I'm having some difficulty to solve this sum....i'm nt able to form the diagram nor solve d question... please help.....
Prove that the sum of the angls formed in the four segments exterior to a cyclic quadrilateral by the sides is equal to six right angles.
Let ABCD be the given cyclic quadrilateral.
∠P, ∠Q, ∠R and ∠S are in the four external segments.
To Prove: ∠P + ∠Q + ∠R + ∠S = 6 right angles.
Construction: Join SB and SC.
It can be clearly seen that, APBS is a cyclic quadrilateral.
∴ ∠ASB + ∠P = 180° ............ (1)
Similarly, BQCS and CRDS are cyclic quadrilaterals.

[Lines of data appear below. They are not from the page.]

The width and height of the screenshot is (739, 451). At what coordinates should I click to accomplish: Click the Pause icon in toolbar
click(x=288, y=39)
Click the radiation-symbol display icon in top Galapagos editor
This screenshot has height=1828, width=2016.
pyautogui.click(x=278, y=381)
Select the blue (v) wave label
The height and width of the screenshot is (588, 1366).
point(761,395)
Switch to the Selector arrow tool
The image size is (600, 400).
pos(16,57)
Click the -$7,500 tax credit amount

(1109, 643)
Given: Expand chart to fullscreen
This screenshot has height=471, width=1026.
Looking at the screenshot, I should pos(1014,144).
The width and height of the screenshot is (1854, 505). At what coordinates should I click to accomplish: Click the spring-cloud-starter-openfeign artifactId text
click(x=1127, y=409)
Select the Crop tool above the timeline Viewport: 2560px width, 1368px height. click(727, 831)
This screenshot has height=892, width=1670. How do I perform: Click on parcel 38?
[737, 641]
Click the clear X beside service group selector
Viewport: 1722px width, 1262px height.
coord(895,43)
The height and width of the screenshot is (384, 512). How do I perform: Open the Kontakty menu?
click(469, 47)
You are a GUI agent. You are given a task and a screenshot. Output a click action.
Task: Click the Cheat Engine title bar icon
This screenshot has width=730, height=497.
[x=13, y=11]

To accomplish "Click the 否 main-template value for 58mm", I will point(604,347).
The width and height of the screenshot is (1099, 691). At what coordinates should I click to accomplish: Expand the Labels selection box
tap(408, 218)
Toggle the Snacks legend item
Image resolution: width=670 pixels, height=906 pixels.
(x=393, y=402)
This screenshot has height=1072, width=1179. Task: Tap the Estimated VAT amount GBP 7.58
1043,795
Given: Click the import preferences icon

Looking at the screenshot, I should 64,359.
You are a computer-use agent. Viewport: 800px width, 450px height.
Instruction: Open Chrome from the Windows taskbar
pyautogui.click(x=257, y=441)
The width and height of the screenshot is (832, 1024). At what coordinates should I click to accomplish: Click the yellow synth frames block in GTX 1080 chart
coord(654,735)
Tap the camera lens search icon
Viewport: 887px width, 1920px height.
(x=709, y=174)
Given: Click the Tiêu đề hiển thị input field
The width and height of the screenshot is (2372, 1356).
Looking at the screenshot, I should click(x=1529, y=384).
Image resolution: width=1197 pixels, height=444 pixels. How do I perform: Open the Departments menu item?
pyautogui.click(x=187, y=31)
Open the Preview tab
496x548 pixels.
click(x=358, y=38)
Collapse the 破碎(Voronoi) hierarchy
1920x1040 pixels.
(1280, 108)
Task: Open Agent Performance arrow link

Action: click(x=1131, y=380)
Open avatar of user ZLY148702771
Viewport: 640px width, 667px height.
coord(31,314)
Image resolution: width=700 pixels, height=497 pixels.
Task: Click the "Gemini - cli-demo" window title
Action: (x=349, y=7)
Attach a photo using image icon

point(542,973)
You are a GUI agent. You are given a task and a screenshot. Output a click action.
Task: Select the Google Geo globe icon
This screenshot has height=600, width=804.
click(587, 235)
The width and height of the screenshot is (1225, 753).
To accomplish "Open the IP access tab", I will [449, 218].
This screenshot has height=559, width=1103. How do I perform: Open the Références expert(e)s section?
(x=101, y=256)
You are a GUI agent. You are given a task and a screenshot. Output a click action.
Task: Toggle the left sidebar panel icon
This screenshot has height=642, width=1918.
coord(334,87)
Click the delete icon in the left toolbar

∴ ∠CSB + ∠Q = 180° ............ (2)
and, ∠CSD + ∠R = 180° ............ (3)
Adding (1), (2) and (3),
∠ASB + ∠CSB + ∠P + ∠Q + ∠CSD + ∠R = 180° + 180° + 180°
⇒ ∠P + ∠Q + ∠R + (∠ASB + ∠CSB + ∠CSD) = 3 × 180°
⇒ ∠P + ∠Q + ∠R + ∠S = 3 × 2 × 90°
⇒ ∠P + ∠Q + ∠R + ∠S = 6 × 90°
⇒ ∠P + ∠Q + ∠R + ∠S = 6 right angles.